The Tulsa Race Massacre destroyed one of the US’s most prosperous Black neighborhoods a century ago. Its fallout is still felt by Black Americans across the country, according to a study published by the National Bureau of Economic Research.
The Tulsa massacre in 1921 stands out as one of the most devastating incidents of racial violence in the history of the US. The attacks demolished the community then renowned as “Black Wall Street” and caused up to $47 million in estimated losses. White residents of Tulsa looted and burned the 35-acre district, thousands of Black Americans were held in internment camps, and it’s estimated that some 300 people were killed.

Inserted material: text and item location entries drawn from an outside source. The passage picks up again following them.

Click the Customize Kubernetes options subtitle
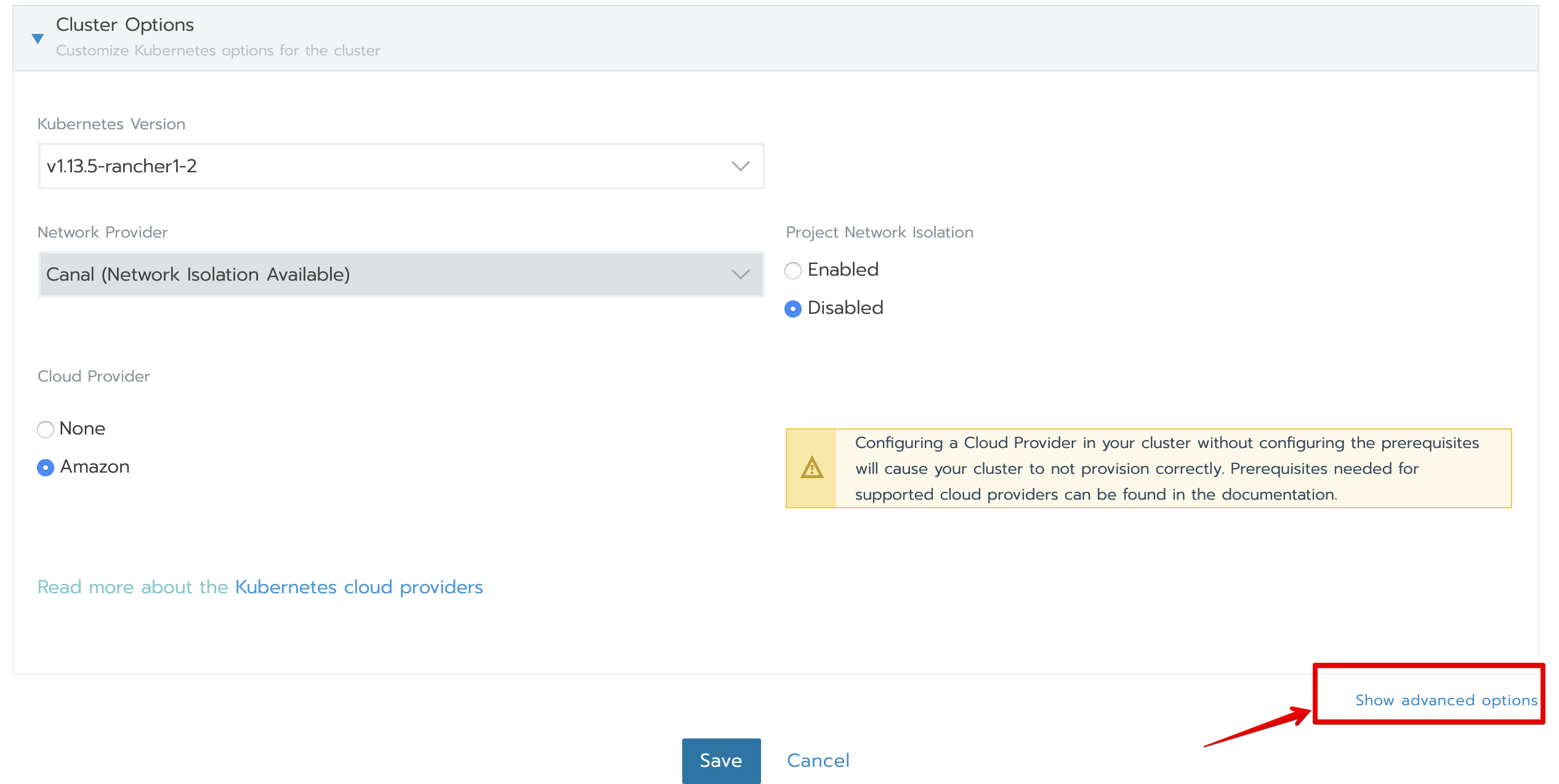This screenshot has width=1559, height=784. (218, 50)
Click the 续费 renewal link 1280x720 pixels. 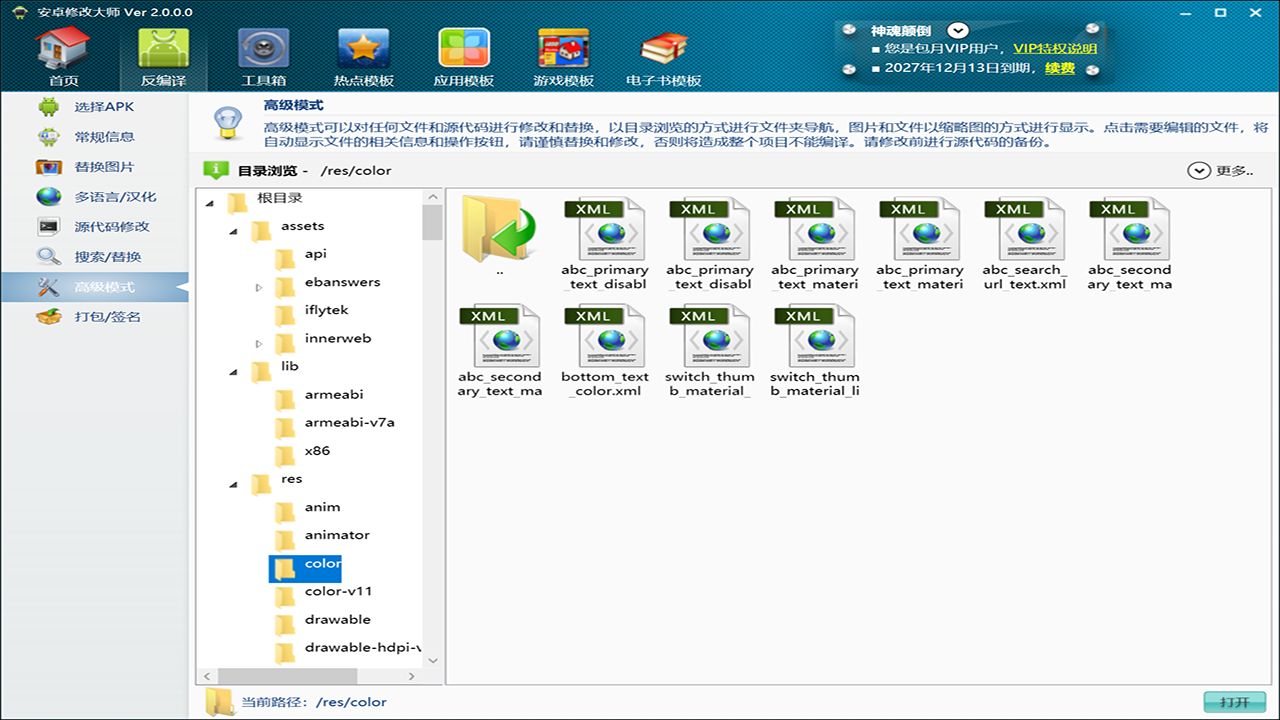(1060, 69)
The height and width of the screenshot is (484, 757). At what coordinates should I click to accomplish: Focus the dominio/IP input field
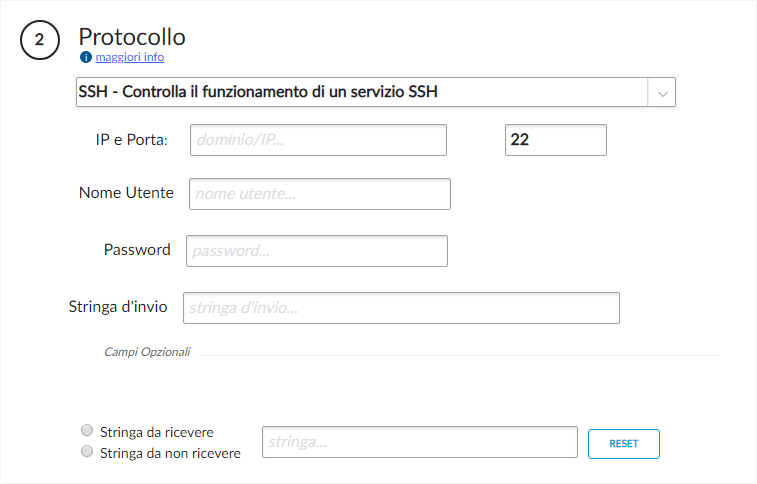tap(317, 140)
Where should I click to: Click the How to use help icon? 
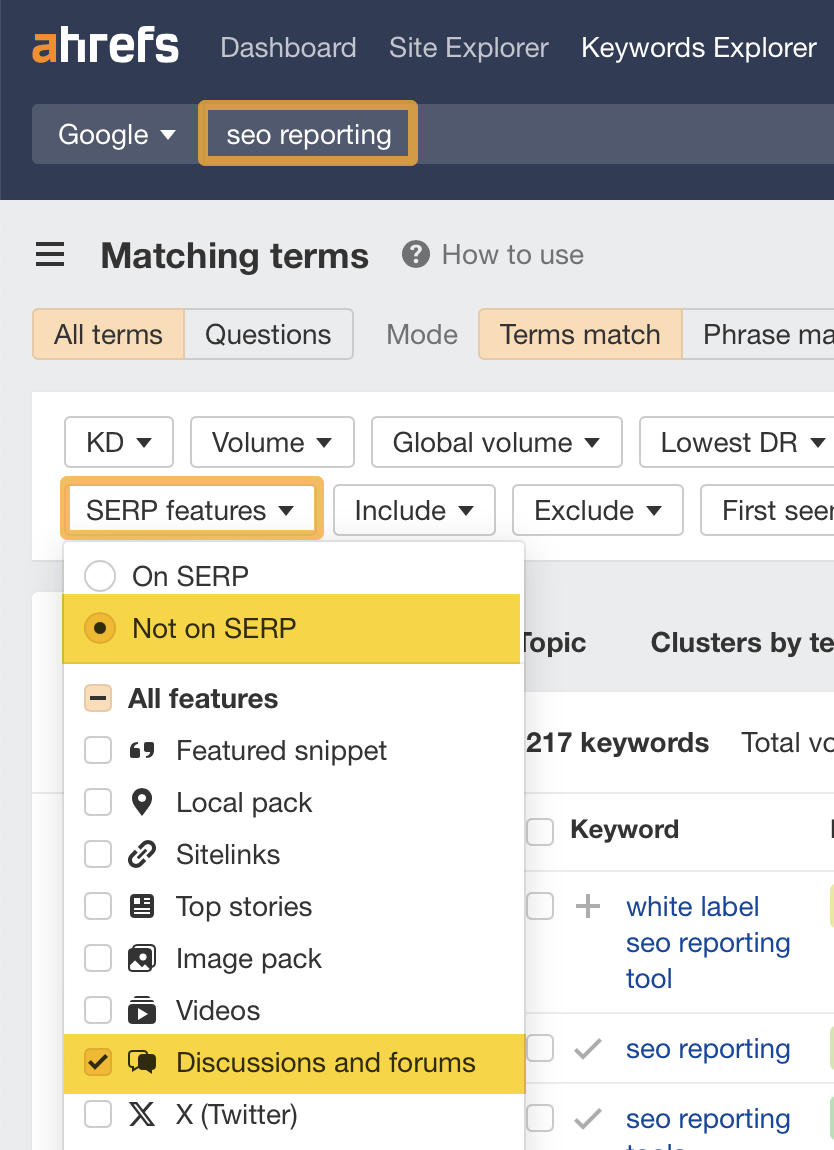[x=415, y=254]
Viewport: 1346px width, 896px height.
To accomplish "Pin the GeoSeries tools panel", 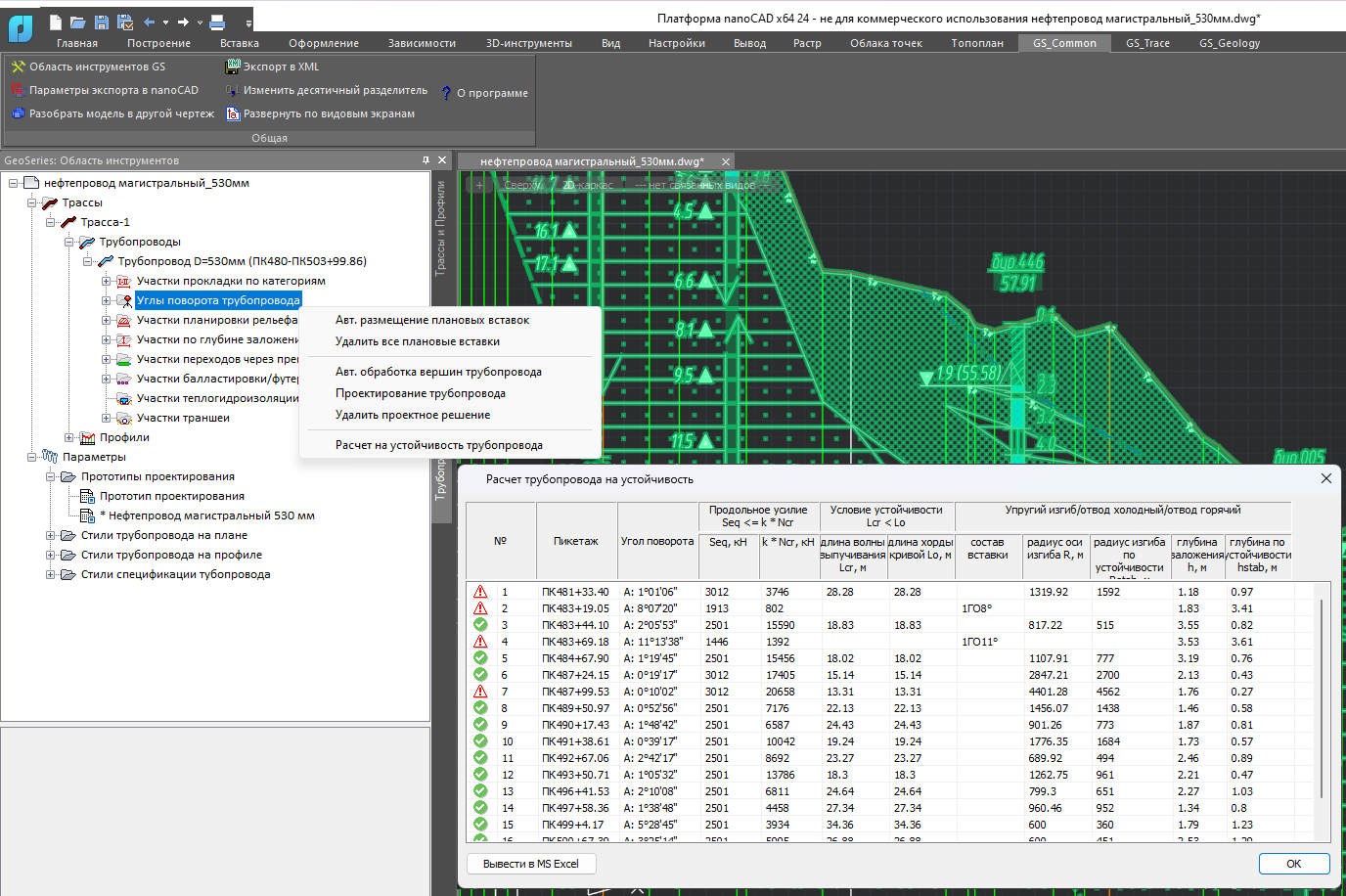I will pos(426,160).
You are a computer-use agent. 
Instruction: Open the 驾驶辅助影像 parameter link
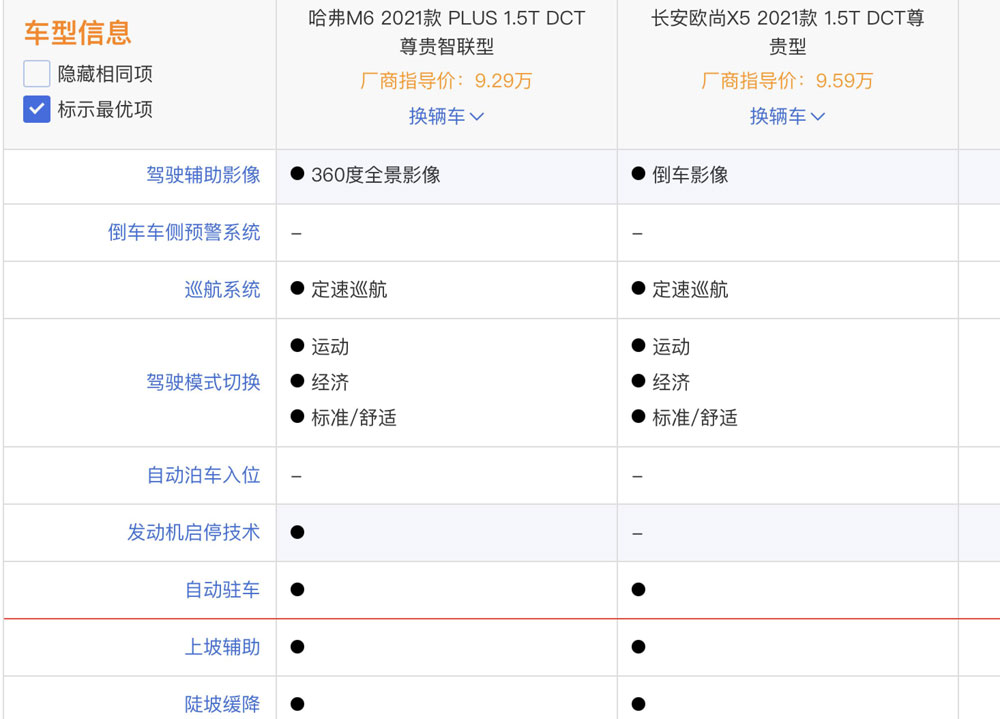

Strides toward racial equity have been made in the century since the massacre, but the Tulsa attacks continue to weigh on America’s Black population. For many Black Americans, the massacre served as “a warning about the potential destruction of wealth,” researchers Alex Albright, Jeremy Cook, James Feigenbaum, Laura Kincaide, Jason Long, and Nathan Nunn said in the July paper. That dragged on homeownership and the tendency to invest in other assets. The same trends were seen in communities that matched Tulsa’s high levels of racial segregation, the team added.
All told, the homeownership rate for Black household heads in Tulsa fell by 4.5% immediately after the Massacre. The rate of Black Americans living in a home owned by a family member dove by 6.3%, and the share of Black white-collar workers fell by 2.3%.
Newspaper coverage of the massacre also led to negative effects outside of Oklahoma. Much of the contemporary coverage was supportive of the attacks, with many blaming Black Americans and Tulsa’s prosperity for the massacre. In areas exposed to such coverage, Black Americans were less likely to invest in homes and other appreciating assets that push households up the socioeconomic ladder, according to the study.
“At the time, the massacre was the largest single episode of property destruction experienced by a Black community,” the researchers said. “It provided a warning of the danger of the accumulation of wealth through homeownership. In an instant, one’s home and possessions could be destroyed.”
Further research suggests some of the negative effects didn’t fade, and instead got more intense over time.
The researchers found that, after extending the analysis to include 1980, 1990, and 2000, the direct effects of the massacre compounded, meaning they placed a bigger drag on Black homeownership in Tulsa and the surrounding area. The newspaper spillover effect also intensified, signaling neighborhoods exposed to positive coverage of the massacre saw lingering hits to Black homeownership and wealth.
However, the segregation effect – the one seen in neighborhoods with segregation like Tulsa – was “noticeably smaller in magnitude” and did not persist, according to the team. That diminished effect could be explained by individual counties’ segregation trends, they added. As such, certain counties could still suffer from the segregation effect while others don’t.
Even one century on, the Tulsa Race Massacre haunts Black Americans in Oklahoma and beyond. Whether in the form of direct wealth loss, racist newspaper coverage, or lingering segregation, the attacks did permanent harm to Black Americans’ wealth-building, according to the study.
“The massacre may have put Black Tulsans and some Black communities on a different trajectory, at least in terms of homeownership,” the team said.